WORKING DATA:
╭──
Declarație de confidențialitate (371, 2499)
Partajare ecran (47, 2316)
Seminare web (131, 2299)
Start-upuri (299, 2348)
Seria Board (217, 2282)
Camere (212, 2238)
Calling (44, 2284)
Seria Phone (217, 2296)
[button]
╰──
WORK TO BE COMPLETED:
Give back the material above exactly as it was given.

OUTPUT OF THE TASK:
Declarație de confidențialitate (371, 2499)
Partajare ecran (47, 2316)
Seminare web (131, 2299)
Start-upuri (299, 2348)
Seria Board (217, 2282)
Camere (212, 2238)
Calling (44, 2284)
Seria Phone (217, 2296)
[button]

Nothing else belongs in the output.